Prof. Dr. Nur Syam, M.Si

(My Official Site)

DEMAM FORMALISME AGAMA

Harian “The Jakarta Post”, Rabo 15 Juli 2009, melaporkan tentang keinginan Mayor Diani Budiarto dalam pencanangan  Bogor sebagai kota halal. Gagasan tentang Bogor sebagai kota halal, sebenarnya terjadi setahun terakhir yaitu ketika terdapat kolaborasi antara MUI dengan Mayor Diani dalam rangka melakukan pemberantasan penggunaan makanan, obat-obatan dan kosmetik non halal. Pada saat itu digagas pentingnya menjadikan Bogor sebagai kota halal. Gagasan ini semula diilhami untuk memberikan perlindungan bagi masyarakat muslim dari berbagai jenis makanan, obat-obatan dan kosmetik dari campuran atau elemen yang mengandung unsur non halal.

Gagasan untuk menjadikan kota sebagai kota halal tentunya bukan gagasan yang  mengada-ada jika  yang dimaksudkan adalah untuk melakukan perlindungan bagi warga masyarakat muslim yang memang perlu dilindungi.  Namun demikian hal ini  akan menjadi problem ketika ada penafsiran lebih jauh tentang kota halal tersebut.

Dewasa ini sepertinya ada demam formalisme agama. Ungkapan-ungkapan Islam banyak yang digunakan untuk melabel sebuah peristiwa, waktu bahkan tempat. Bogor sebagai kota halal tentu bukan salah. Kata halal adalah kata generik yang berarti diperbolehkan secara hukum. Jika makanan maka makanan tersebut diperbolehkan secara hukum. Ada dalil yang mendukung kebolehannya. Kata halal biasanya dilawankan dengan kata haram. Kata haram secara generik berarti ketidakbolehan berdasar atas dalil keagamaan. Ada teks yang menegaskan keharamannya.

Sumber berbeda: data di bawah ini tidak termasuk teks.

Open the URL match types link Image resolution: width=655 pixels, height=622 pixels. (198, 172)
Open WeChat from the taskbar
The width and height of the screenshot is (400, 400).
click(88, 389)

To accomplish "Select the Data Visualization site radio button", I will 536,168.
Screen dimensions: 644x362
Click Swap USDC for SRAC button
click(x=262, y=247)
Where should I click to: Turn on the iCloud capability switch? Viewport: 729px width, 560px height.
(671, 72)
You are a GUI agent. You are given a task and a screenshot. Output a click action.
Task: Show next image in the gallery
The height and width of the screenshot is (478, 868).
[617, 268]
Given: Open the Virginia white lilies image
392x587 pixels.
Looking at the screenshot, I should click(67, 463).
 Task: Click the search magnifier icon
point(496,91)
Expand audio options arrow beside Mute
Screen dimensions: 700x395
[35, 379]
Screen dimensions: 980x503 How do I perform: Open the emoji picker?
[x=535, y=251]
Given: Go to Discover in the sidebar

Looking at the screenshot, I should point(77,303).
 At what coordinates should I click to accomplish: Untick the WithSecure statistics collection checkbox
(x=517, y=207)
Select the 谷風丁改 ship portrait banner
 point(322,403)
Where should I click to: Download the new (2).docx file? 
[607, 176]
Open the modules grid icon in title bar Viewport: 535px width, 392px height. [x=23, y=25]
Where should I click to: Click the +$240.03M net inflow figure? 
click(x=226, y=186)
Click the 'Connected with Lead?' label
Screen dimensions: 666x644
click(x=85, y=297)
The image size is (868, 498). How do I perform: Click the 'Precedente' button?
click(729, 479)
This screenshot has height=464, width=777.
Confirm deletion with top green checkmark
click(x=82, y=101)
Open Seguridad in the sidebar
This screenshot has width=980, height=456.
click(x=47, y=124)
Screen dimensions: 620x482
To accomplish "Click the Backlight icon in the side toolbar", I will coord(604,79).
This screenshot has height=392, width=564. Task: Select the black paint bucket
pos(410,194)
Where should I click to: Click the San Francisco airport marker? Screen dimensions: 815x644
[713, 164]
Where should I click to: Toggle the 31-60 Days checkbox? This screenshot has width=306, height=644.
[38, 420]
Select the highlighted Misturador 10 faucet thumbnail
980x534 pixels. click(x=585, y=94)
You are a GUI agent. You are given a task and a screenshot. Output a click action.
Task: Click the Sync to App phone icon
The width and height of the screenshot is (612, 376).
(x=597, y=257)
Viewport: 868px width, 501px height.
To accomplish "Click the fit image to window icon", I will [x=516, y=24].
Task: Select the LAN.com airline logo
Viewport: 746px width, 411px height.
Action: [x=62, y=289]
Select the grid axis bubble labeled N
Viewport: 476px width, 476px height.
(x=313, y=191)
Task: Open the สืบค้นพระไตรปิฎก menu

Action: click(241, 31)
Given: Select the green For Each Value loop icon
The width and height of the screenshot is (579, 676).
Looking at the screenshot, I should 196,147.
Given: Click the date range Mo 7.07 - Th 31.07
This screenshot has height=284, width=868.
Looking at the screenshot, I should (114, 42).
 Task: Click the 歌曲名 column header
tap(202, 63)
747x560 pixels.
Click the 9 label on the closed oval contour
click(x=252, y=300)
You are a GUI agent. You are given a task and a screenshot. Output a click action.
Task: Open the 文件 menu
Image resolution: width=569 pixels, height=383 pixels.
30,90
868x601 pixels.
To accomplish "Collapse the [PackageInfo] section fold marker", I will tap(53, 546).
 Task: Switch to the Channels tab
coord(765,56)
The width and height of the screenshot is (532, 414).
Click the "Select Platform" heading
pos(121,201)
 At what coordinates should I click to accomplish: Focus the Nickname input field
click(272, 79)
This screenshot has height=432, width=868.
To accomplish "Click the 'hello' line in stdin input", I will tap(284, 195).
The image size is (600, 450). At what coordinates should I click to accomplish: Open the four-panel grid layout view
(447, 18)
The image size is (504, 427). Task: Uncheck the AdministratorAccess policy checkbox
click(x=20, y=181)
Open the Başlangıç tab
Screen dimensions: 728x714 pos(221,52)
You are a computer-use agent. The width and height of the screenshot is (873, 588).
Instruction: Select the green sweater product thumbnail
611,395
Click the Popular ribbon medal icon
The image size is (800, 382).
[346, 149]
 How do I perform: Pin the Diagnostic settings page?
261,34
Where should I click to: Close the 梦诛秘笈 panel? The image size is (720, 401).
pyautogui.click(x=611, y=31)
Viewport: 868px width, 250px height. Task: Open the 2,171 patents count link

Ketika sebuah kata halal dilabelkan pada kota, maka akan menuai kesulitan semantik sebab berarti kota yang sesuatu di dalamnya diperbolehkan atas dasar dalil agama.  Problem semantik ini tentu saja tidak sesulit secara empiris. Dalam bayangan awam tentunya kota halal adalah kota yang seluruh aktivitas warganya berdasar atas dalil agama yang sesuai dengan konsep Islam. Konsep ini tentunya secara empirik hanya bisa diterapkan jika seluruh warga kotanya beragama Islam. Sehingga konsep halal atau haram bisa berlaku di dalamnya.

Bogor atau kota lainnya di seluruh dunia dewasa ini tentunya kota yang multietnis, multikultural, dan multiagama. Di dalam kerangka ini, maka penerapan kota halal dalam arti yang sangat luas bertentangan dengan makna semantik dan empiris. Namun demikian jika yang dimaksudkan adalah memberikan label halal pada restoran, atau obat-obatan atau kosmetik yang disebabkan di dalamnya tidak terdapat elemen yang haram, maka tentunya ini sesuatu yang diperbolehkan.

Oleh karena itu, secara arif tentunya harus dinyatakan bahwa melabel sesuatu dengan dalil-dalil agama tentunya harus melihat bagaimana kondisi empiris sesuatu itu sehingga tidak membuat kerisauan bagi orang lain yang tidak sama dengan kita. Menerapkan ajaran agama di dalam kehidupan adalah sebuah keharusan. Islam pun mengajarkan agar kita memasuki Islam secara kaffah. Tetapi juga harus diingat bahwa kita tidak hidup dalam suatu komunitas yang sama tetapi kita selalu hidup dengan komunitas lain. Maka, menjaga perasaan, sikap dan tindakan kita terkait dengan orang lain merupakan suatu keniscayaan. Islam juga mengajarkan hablum minan nas, bukan hanya sekedar hablum minal muslimin.